Peter Sullivan carried a picture of his brother smoking a joint in Amsterdam. While the rest of us took our afternoon naps, sometimes I would look over and see him in his bunk staring at the canal and the smoke and the messy hair. Peter never took naps and he barely ever slept. He didn’t want to miss a second of Europe.
The things we carried were not based on necessity. Everything necessary could be bought. This was the first world. There were shopping centers and running water. We carried the things we wanted to carry. Jeff carried needles for knitting while the rest of us twiddled our thumbs on long train rides. Tony carried a knife and a corkscrew because at one time or another we all carried wine. Rachel and Kelsey carried birth control pills and flowery diaries. I carried an ivory sculpture of a polar bear in the bottom of my backpack. I wasn’t an Inuit and had only seen bears in zoos, and I never even took the little thing out.

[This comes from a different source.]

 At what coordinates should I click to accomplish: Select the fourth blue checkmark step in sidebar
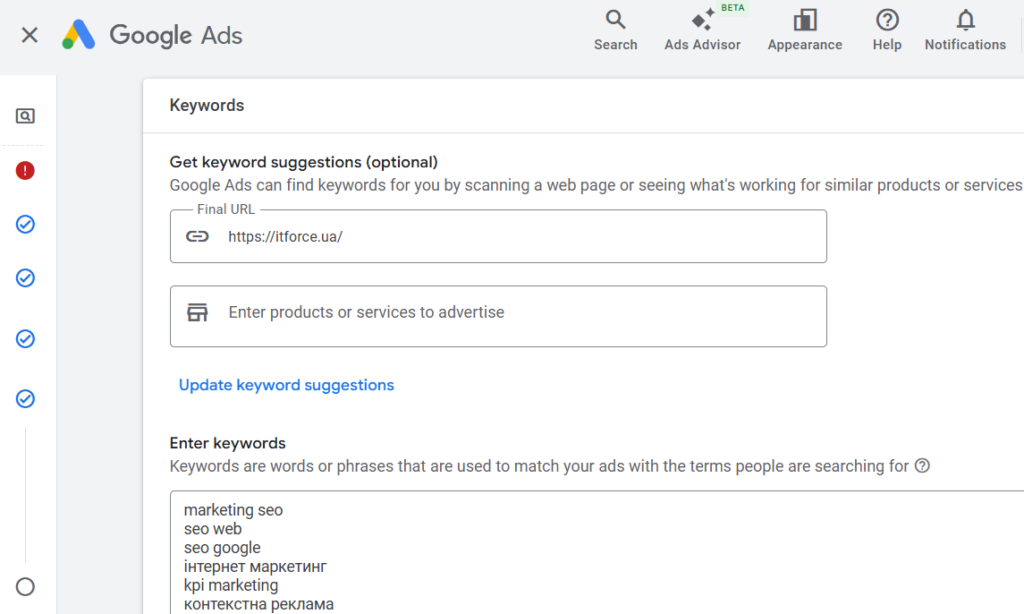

We carried the things we didn’t want to buy. Peter had a deck of cards, wet with beer stains from games of King’s Cup. We all carried condoms; the girls kept theirs in the very bottom of their packs. Everyone carried a sleeping bag, except for me because this was Europe and we could damn well find beds. Everyone had painkillers too except Jeff who didn’t believe in pills. We had flip-flops and swimsuits, which didn’t seem very useful when it rained torrents over Belgium and northern Germany.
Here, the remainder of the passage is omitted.